Based on this research, we may say that parents and educators should pay more attention to the kids’ physical condition. For the children to be fit and intelligent they are to:
- Teach the children how to breathe adequately (it is important to explain that right breathing techniques make activities easier to manage);
- Teach them to start a day with morning exercises (the blood will be oxygenated, kids will have a good mood and will not be sleepy);
- Participate in the activities the kids prefer and lead by example (children need to feel support to maintain activities for a long time);
- Encourage involvement (the benefits should be explained, such as new friends, fun, praise, and respect, etc.);
- Provide an opportunity to spend more time playing active games (a child should not be put in a framework of home and class area);
- Focus on fun but not a necessity (children need to be fit and participate in sports to develop, but they are more likely to accept different activities because they are entertaining but not useful).
Original Work
Eleanor Gibson and Richard Walk conducted research based on the apparatus used to examine depth perception in various species of animals to evaluate children’s depth perception. It turned out that the infants’ depth perception is not innate, but it usually develops at the creeping stage, which allows them not to fall and get hurt.
The researchers simulated the cliff with the help of glass, aboard, and a sheet of material. 36 children 6-14-month-old participated in the study with their mothers. The infants were put on the centerboard. Their mothers called them from the cliff and the shallow side successively. It turned out that the majority of children refused to move to the cliff. They depended on their vision and believed that they had no opportunity to reach the mother.

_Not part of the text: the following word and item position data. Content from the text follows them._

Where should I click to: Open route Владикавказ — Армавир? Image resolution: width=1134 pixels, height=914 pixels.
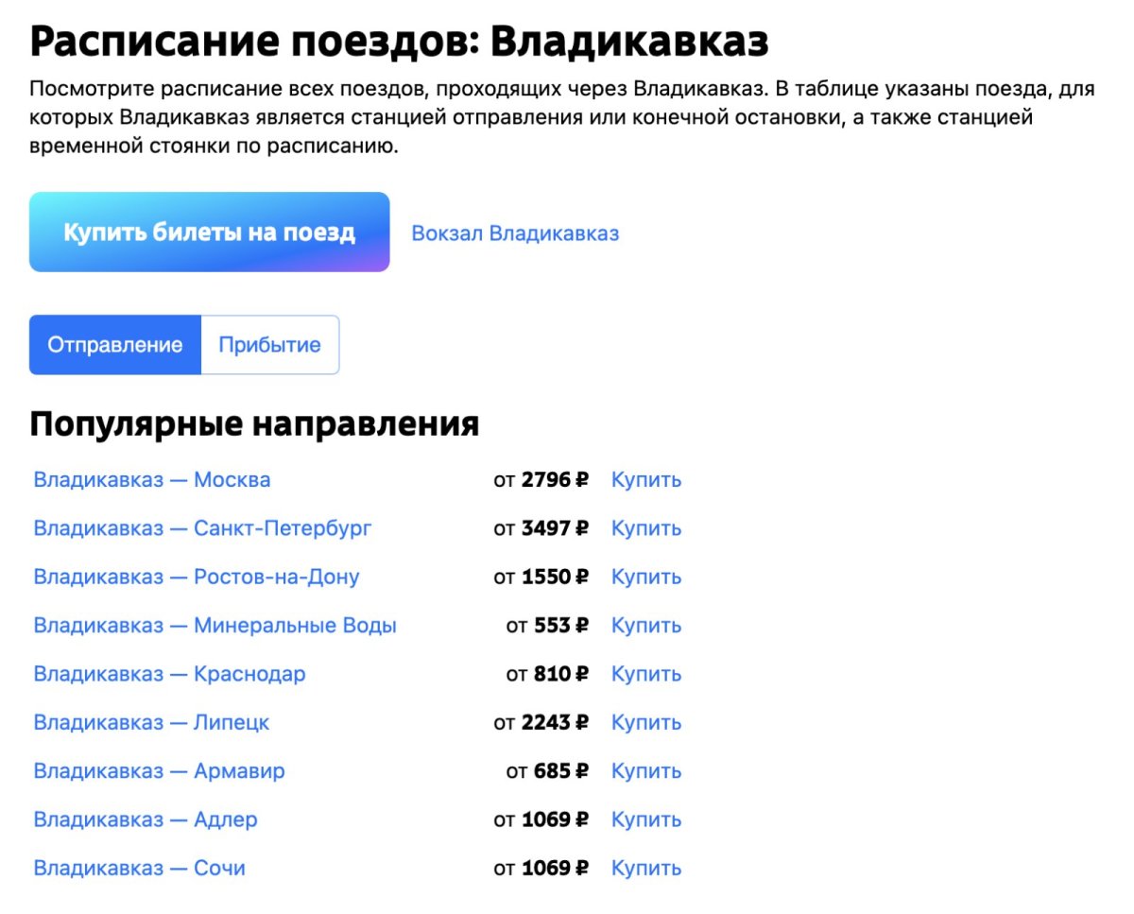159,770
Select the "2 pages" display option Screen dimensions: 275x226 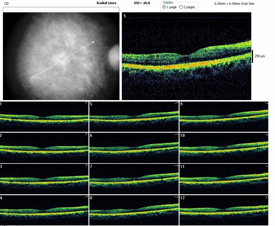coord(181,7)
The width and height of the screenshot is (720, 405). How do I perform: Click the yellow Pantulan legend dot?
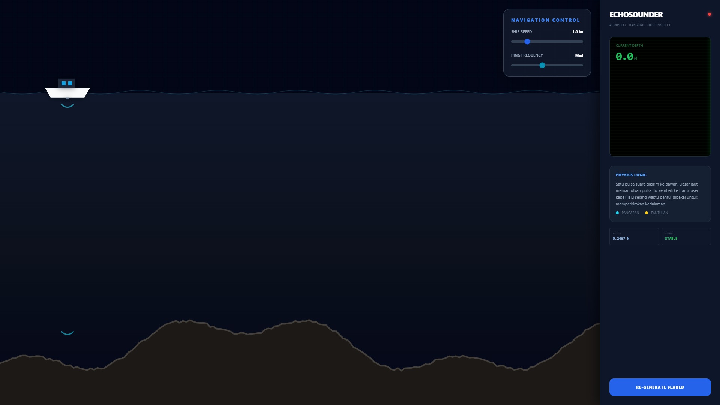647,213

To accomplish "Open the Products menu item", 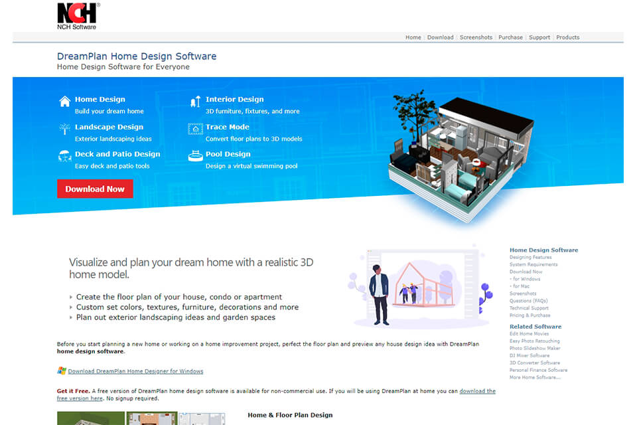I will [x=568, y=37].
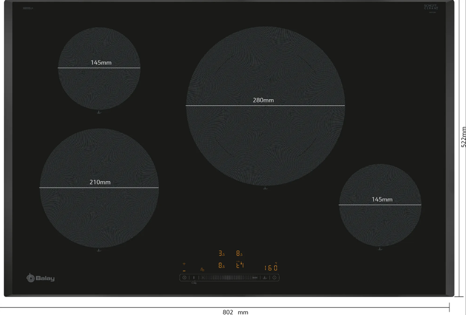Touch the middle of the power level slider

228,277
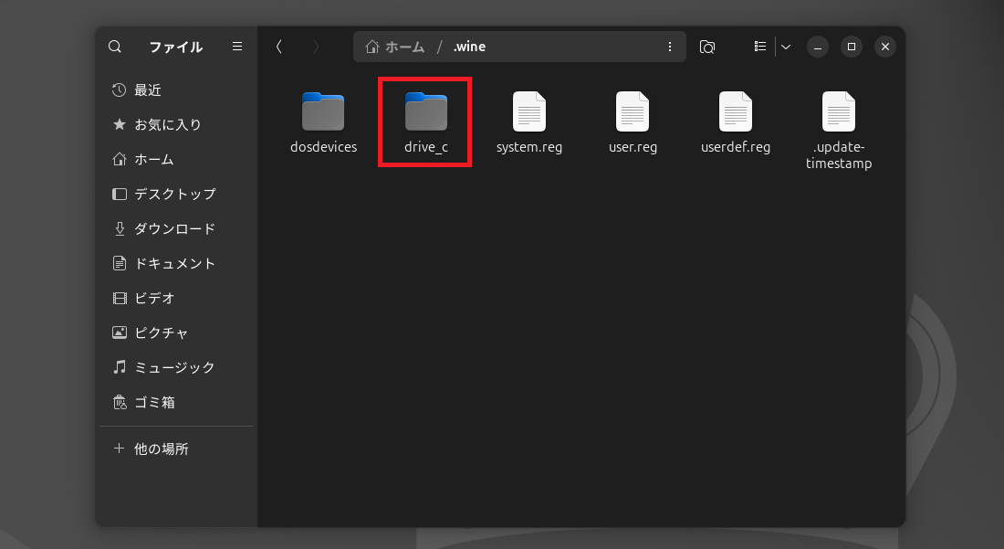Click the search magnifier icon

(x=115, y=47)
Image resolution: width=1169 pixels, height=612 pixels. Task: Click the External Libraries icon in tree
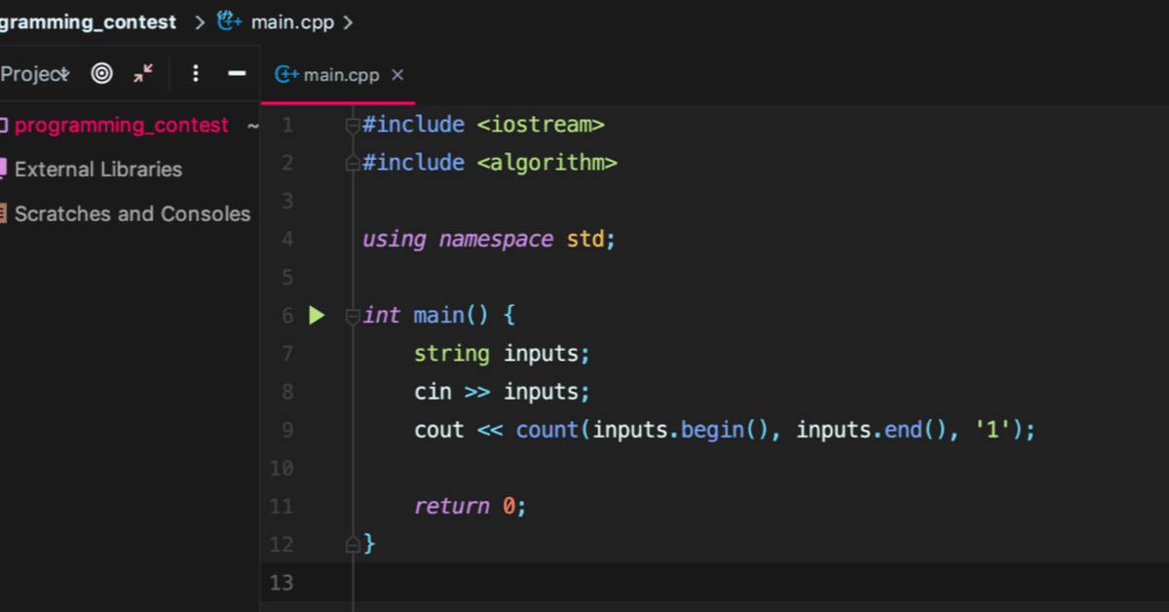click(x=4, y=169)
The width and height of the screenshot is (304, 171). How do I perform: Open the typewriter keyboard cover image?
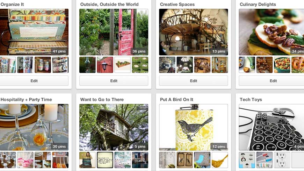tap(272, 127)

Some touched the glass and realized that there was a solid surface, which allowed them to crawl. Of course, some children failed to perceive depth. Still, some of them realized that they were under the floor and went back to the board. Similar studies conducted with different animals showed that they also start to perceive depth being little; they are believed to have innate perception.
The researchers’ contribution to Developmental Psychology is undeniable as they proved that “the survival of a species requires that its members develop discrimination of depth by the time they take up independent locomotion, whether at one day (the chick and the goat), three to four weeks (the rat and the cat) or six to 10 months (the human infant)” (Gibson & Walk, 1960, p. 2). The fact that the ability to percept depth and avoid hurting does not depend on the previous adverse experience of falling coincides with evolutionary theory. The research showed the way children are developing their senses and how they depend on them, which proves its relation to developmental psychology (Coon, 2005).
References
Children’s brain development is linked to physical fitness, research finds. (2010). Web.
Coon, D. (2005). Psychology: A Modular approach to mind and behavior. Boston, MA: Cengage Learning.
Gibson, E., & Walk, R. (1960). The “visual cliff”. Web.